◆ Extrait source ◆
= = = =
Recette d'un massacre à feu doux, ou comment exterminer un peuple sans indigner le monde.
Invasion d'El Ain camp, 2ème jour.
Degré supérieur de violence, la présence militaire a doublé, il y a un nouveau martyre. Je ne connais ni son nom, ni son âge, je sais juste qu'il était jeune et à demi-paralysé. Il était chez lui lorsqu'il a reçu une balle dans la nuque. Les ambulances n'ont pas été autorisées à venir le chercher, alors il s'est vidé de son sang et il est mort.
= = = =
Données enregistrées
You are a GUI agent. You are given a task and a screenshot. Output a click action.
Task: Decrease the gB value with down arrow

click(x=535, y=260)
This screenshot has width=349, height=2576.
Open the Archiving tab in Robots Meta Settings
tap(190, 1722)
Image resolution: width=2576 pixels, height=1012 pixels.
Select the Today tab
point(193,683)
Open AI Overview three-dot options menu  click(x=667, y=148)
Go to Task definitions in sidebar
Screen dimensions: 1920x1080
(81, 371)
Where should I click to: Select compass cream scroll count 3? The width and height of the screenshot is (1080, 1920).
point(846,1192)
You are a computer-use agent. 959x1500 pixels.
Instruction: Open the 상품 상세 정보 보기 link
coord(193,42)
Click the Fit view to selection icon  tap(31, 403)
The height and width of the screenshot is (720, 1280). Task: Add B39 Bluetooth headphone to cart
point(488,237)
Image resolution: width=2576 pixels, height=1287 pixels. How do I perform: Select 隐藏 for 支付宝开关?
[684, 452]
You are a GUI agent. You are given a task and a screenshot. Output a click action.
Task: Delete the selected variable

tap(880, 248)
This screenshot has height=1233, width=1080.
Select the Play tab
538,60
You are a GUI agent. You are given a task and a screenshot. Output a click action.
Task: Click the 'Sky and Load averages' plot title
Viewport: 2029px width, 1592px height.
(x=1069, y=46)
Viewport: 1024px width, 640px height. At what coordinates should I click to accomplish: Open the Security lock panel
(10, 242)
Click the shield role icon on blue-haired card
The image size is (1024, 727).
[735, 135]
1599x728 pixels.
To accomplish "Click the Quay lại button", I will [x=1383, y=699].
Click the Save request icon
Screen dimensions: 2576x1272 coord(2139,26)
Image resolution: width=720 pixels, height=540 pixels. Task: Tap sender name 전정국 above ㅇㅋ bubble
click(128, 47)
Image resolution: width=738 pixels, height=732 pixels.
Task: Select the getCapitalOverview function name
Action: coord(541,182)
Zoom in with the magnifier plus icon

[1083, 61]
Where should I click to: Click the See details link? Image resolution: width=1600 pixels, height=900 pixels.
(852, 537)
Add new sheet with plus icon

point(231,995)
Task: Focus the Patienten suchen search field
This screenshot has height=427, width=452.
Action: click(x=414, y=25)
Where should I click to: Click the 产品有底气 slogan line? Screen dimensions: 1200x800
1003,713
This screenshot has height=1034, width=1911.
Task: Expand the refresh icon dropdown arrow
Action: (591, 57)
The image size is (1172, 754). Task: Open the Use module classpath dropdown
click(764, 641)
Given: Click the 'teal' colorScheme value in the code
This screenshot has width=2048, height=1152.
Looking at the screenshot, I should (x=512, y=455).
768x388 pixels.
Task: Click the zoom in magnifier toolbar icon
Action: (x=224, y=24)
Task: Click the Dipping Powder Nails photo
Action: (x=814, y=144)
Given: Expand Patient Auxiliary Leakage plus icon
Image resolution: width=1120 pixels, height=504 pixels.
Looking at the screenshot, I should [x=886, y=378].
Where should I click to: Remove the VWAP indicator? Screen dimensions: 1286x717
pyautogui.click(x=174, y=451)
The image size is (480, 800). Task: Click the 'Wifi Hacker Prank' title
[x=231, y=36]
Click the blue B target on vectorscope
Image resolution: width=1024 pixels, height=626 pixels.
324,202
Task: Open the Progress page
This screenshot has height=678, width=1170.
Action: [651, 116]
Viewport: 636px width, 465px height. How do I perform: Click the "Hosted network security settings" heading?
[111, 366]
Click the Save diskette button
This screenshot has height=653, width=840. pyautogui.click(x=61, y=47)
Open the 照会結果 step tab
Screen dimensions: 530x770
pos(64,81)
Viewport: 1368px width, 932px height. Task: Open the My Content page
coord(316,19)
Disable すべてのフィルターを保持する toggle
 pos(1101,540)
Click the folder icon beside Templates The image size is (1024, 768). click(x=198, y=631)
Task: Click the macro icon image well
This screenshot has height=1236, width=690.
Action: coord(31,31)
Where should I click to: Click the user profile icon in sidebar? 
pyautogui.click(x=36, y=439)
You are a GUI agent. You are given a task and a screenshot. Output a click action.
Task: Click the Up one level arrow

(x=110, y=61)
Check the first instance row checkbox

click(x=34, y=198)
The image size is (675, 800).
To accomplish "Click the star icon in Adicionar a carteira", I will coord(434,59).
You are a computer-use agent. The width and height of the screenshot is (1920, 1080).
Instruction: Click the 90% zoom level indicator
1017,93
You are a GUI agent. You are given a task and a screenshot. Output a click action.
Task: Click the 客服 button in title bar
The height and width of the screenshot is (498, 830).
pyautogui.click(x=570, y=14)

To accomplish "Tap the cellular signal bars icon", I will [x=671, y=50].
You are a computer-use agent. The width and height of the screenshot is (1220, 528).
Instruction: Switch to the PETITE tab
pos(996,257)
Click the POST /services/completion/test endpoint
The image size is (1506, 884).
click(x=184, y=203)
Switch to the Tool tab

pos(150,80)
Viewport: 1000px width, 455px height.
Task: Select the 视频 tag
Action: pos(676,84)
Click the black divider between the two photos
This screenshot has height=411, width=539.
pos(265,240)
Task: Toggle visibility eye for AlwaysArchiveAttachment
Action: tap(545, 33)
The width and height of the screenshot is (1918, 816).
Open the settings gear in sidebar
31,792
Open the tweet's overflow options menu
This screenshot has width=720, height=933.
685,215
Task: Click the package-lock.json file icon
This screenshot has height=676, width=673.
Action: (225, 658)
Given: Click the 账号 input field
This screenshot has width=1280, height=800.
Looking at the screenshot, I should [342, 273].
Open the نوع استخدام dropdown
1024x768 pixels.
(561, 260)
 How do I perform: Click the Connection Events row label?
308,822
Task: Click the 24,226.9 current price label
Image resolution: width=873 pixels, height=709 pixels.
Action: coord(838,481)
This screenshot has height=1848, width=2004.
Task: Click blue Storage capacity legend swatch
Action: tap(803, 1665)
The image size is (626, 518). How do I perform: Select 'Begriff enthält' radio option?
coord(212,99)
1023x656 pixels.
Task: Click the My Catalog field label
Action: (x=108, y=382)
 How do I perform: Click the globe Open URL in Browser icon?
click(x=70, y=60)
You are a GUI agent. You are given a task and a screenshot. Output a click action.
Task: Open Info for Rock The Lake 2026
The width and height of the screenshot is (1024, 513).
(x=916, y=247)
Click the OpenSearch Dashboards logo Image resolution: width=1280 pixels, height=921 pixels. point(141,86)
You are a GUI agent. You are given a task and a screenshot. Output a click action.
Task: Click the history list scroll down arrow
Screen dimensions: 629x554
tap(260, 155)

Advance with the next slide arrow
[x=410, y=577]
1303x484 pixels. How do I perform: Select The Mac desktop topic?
= = = =
◆ Exercices à traiter ◆
1. Répondez à ces questions sur l'extrait sur le camp d'El Ain :
(a) De quel jour de l'invasion le texte parle-t-il ?
(b) Qu'est-il arrivé à la présence militaire ?
(c) Pourquoi le jeune homme n'a-t-il pas été emmené par les ambulances ?
2. Poursuivez l'extrait sur le camp d'El Ain à partir de sa dernière phrase.

◆ Réponses aux exercices ◆
1.
(a) Du 2ème jour.
(b) Elle a doublé.
(c) Les ambulances n'ont pas été autorisées à venir le chercher.

2.
Degré supérieur de tension, même l'air que nous respirons semble branché sur haute tension. A l'entrée principale du camp forme une sorte de croix, il y a le camp sur notre droite, la rue principale en bas de celui-ci et un chemin perpendiculaire. Sur les routes, des dizaines de véhicules militaires en tous genres: jeep bien sur, fourgonnettes, bulldozer, marteau-piqueurs... J'en dénombre 17 au départ, quelques minutes plus tard 13. Ils viennent et ils vont parce qu'aux extrémités de nombreux hommes lancent des pierres, les plus jeunes ont peut être 8 ans, les plus vieux la vingtaine.
Des pneus brûlent, le gaz lacrymogène se répand.
Et au milieu de tout ça, il y a nous, volontaires en tous genres.
J'essaye de tout mémoriser, tout photographier dans ma mémoire parce que je sens bien que personne n'apprécierais une photo souvenir. D'ailleurs il n'y a plus de journalistes quand j'arrive, enfin si un, plus loin. Est-ce que c'est parce que c'est trop dangereux ? Ou est-ce parce que la nouvelle ne fait déjà plus sensation ?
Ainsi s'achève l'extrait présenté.